SilverOldie · 29/05/2013 16:44

I would go for it - look how many relationships start with blazing love and end up in the divorce courts.

I have a gay male friend who in his 50s, married his female best friend he had known for 30+ years for companionship. Obviously no sex involved but the relationship is still going strong 15 or so years later.

As you want children, it may be that you should move in with him, even not 100%, at least see what he's like to live with and try the sex.

expatinscotland · 29/05/2013 16:45

gail I worked in an RG university for years and agree with everything you say.

nkf · 29/05/2013 16:49

For hundreds of years and in many cultures, marriages were business arrangements. Odd how soppy the nest of vipers can be. You know, if it doesn't work out, they can get divorced.
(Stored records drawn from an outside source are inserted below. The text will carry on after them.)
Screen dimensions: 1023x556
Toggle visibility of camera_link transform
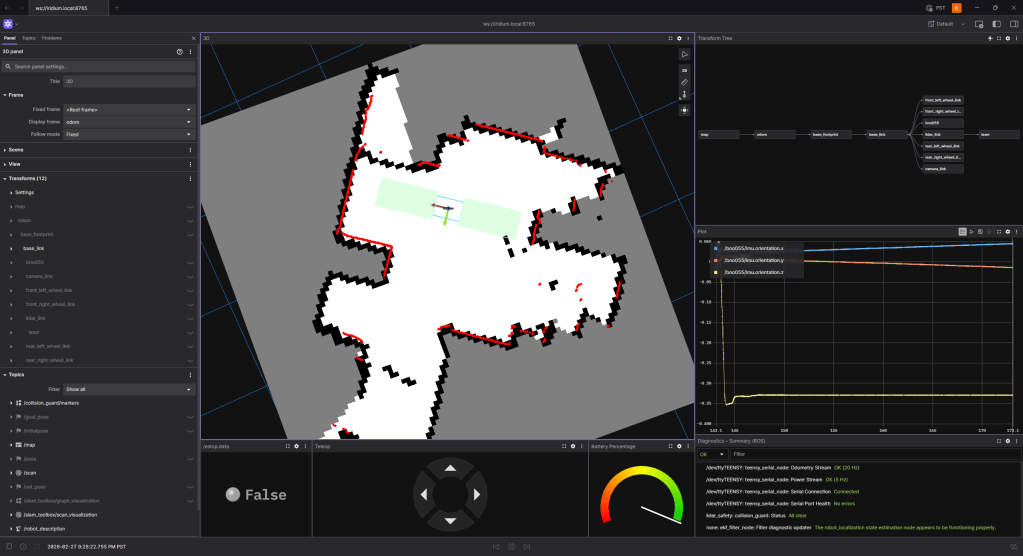(x=190, y=276)
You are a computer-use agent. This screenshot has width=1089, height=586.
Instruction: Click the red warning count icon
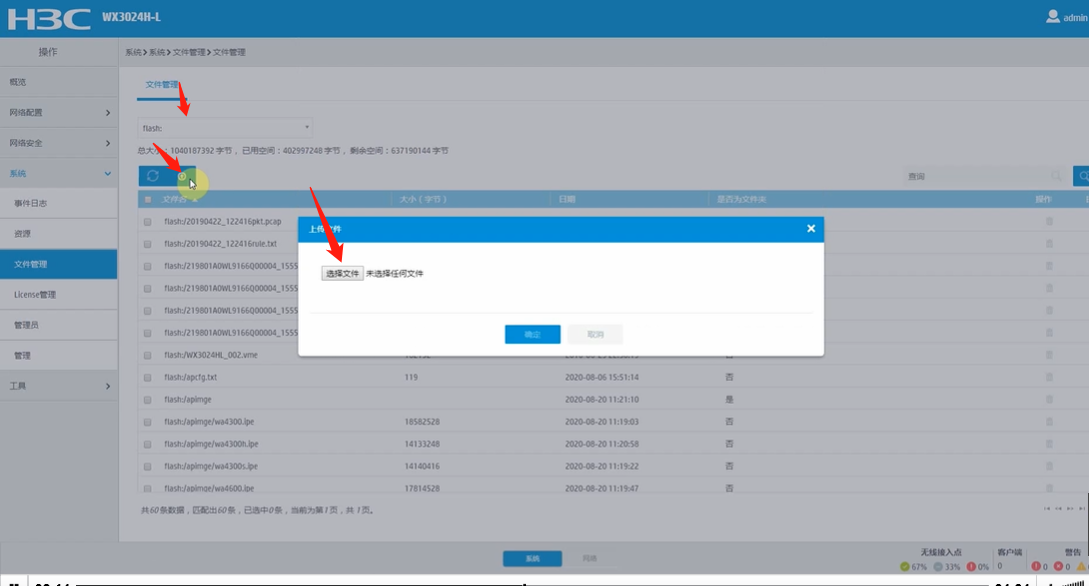(x=1037, y=566)
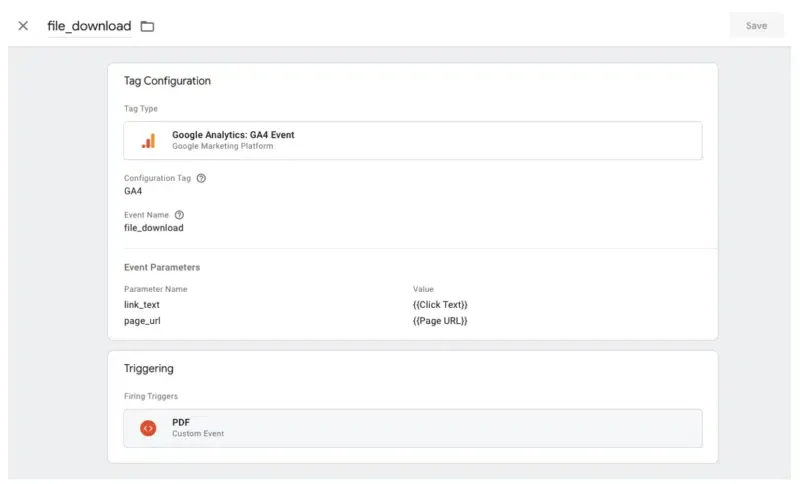
Task: Open the Event Name help icon
Action: pos(179,215)
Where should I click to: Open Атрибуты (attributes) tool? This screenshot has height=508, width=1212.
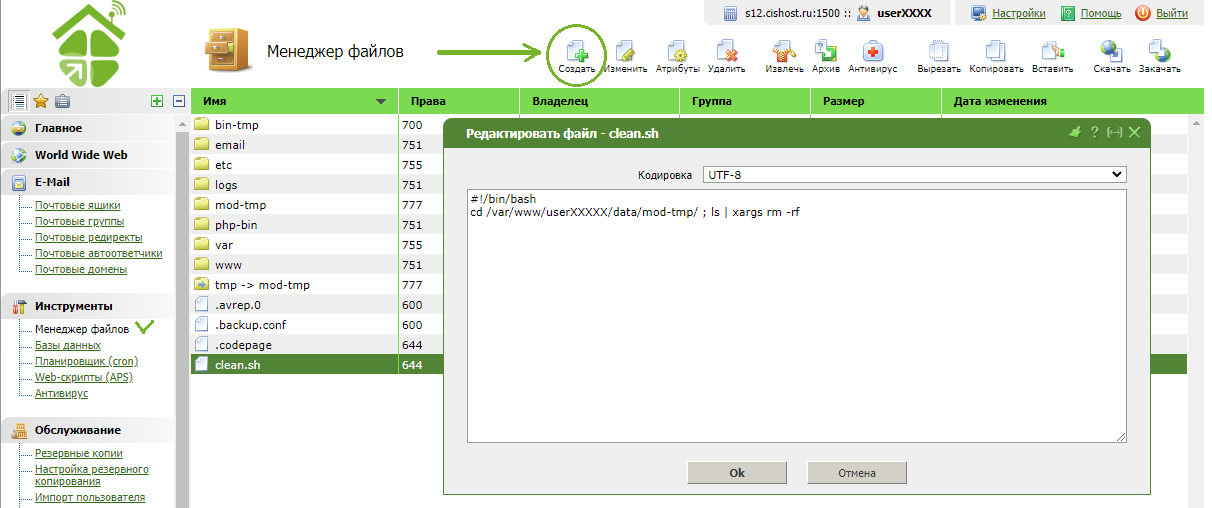pos(677,52)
If it is a plot tryout, then I think she has a winner on her hands. It will make for great dinner table debate. Like that film about sleeping with a man for £1m.

suburbophobe · 29/05/2013 16:53

If he's not married by now, whats wrong with him?
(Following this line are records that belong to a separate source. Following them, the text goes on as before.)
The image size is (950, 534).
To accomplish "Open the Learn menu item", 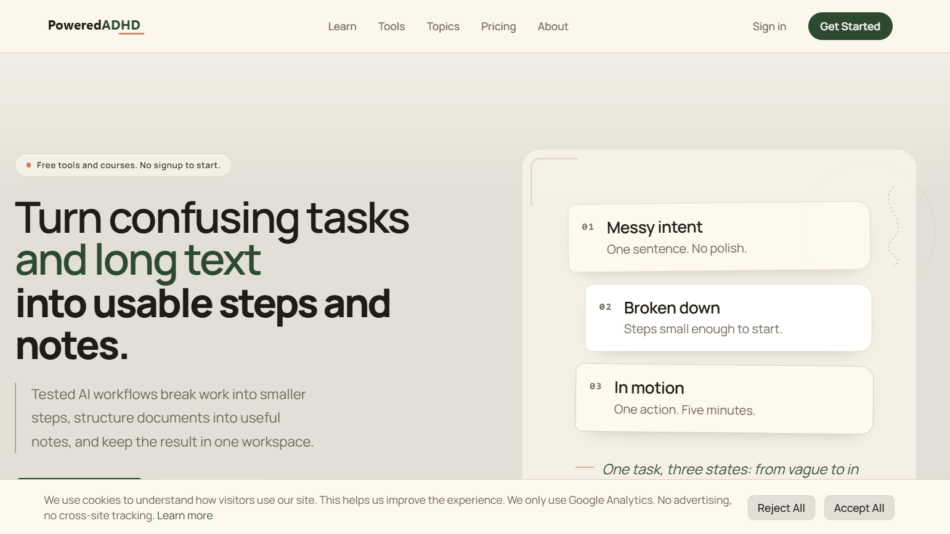I will (342, 27).
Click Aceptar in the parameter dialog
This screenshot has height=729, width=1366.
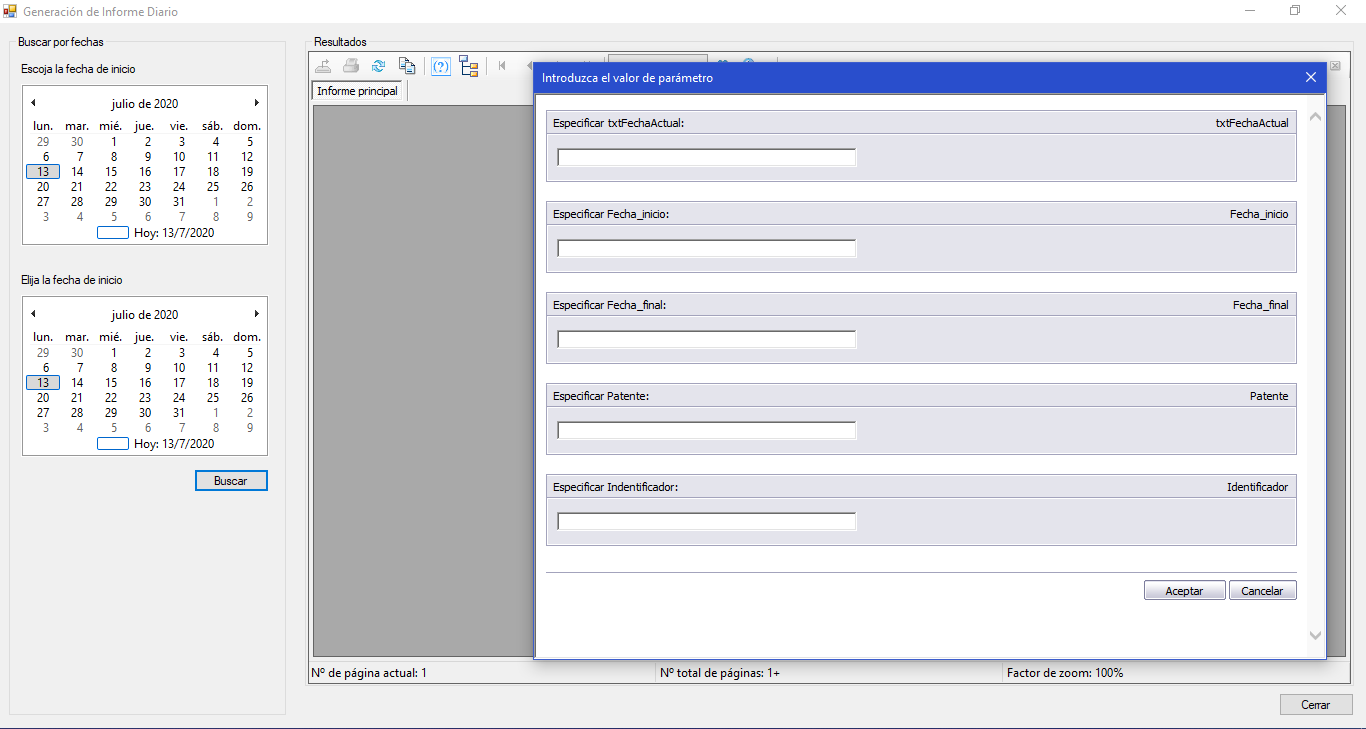coord(1184,591)
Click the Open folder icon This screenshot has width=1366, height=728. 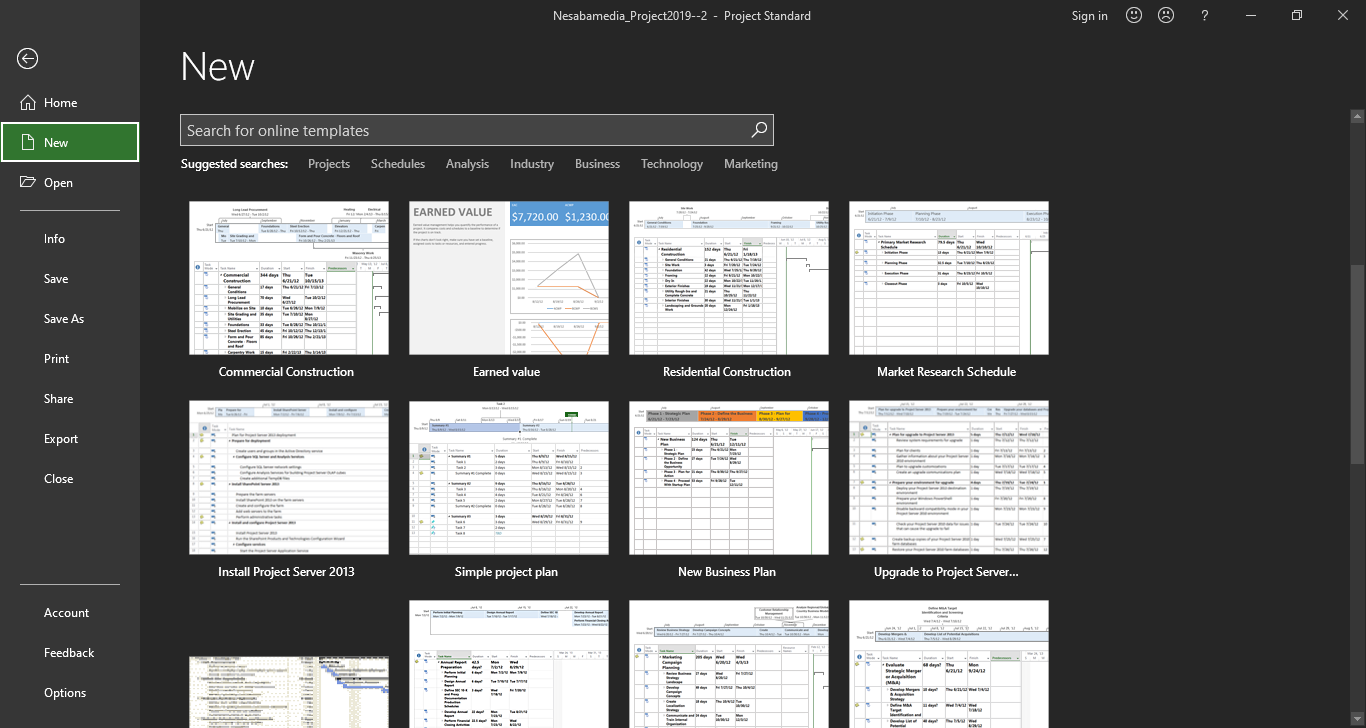tap(27, 182)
Oh dear..... Only married people are "normal"....Hmm

OP, why get married to him at all? You are friends from way back, take it to the next level and start a relationship, live together.....
Just take it from there.

Nothing is guaranteed in life.

Considering a third of all marriages end in divorce, also those that started off with passion, I reckon you have as good a chance as any of us to have a successful relationship, married or no.

squoosh · 29/05/2013 16:55

If he's not married by now, whats wrong with him?
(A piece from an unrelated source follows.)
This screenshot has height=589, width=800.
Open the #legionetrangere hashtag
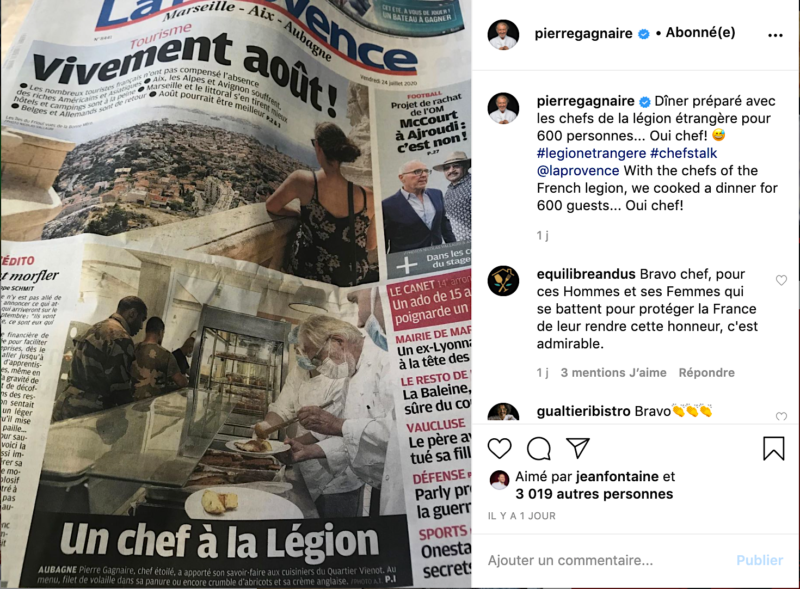[591, 153]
Most of the crazies and loons are married people!

BeCool · 29/05/2013 17:00

"Why do people who are unmarried by the time they're 42 have to be gay?"

MerryM it's nothing to do with the fact that he is unmarried that I think he is gay. (I'm unmarried and 45 - not gay).

It is because a perfectly respectable, educated forty-something (we assume), wealthy man is proposing to enter into a marriage of convenience with an old friend, for no reason we are/she is aware of other than they can.

So I THINK either:
A) He is gay and looking for a beard to get the folks off his back and possibly generate an heir (not clear from what OP has said); or
B) Twin monster brother scenario above; or
C) It really is Mills & Boons come to life, and although these old dear friends have never even gone on a date or shared a kiss, (not even when they went on lovely hols together), once the dear OP takes a risk and weds her dear old buddy and move into a life of unimaginable wealth and luxury, they will both fall deeply and truly in love and live happilyeverafter; or
D) It's a short road to hell. Yes the wealth and trappings would be lovely, but is this really going to come without obligations? An 'arranged' marriage in itself would have obligations - one with all this wealth thrown in = MEGA obligations somewhere down the line.

I have lots of fortysomething wealthy (though by career not my family) single male friends - ALL GAY! None of them have proposed though :(

DreamsTurnToGoldDust · 29/05/2013 17:05

I think this is for a mills and boom, but if not......

I`d marry him, why not, friendship is underrated, lots of marriages evolve to a deep friendship more than sexual anyway.

As for whats wrong with him Hmm why should there be anything. Have a couple of batchelors in my family, brother and uncle, lovely men but neither has every met anyone they wanted to marry or vice versa I should imagine. Both have lots of friends and very fulfilled lives. I hate having to explain my brother to people, hes gay some say, er no but if he was so what, (never understood why a man cant just be single).

expatinscotland · 29/05/2013 17:05

Yes, the beautiful, young Demi Moore sleeping the ageing, but still very handsome, Robert Redford. No marriage or procreation involved, however, and sadly, no cuntry piles, Land Rovers, ponies and hunts. So boring, a bunch of naked, toned flesh, champers and slidey sheets.

expatinscotland · 29/05/2013 17:07

And the heir to the Marquess of Bath is 38 and marrying a 26-year-old who has an incredibly wealthy father next month! How could he!? There are plenty of council estates near his pile where he could have found a far more suitable specimen his own age.

Triumphoveradversity · 29/05/2013 17:47

This reply has been deleted

Message withdrawn at poster's request.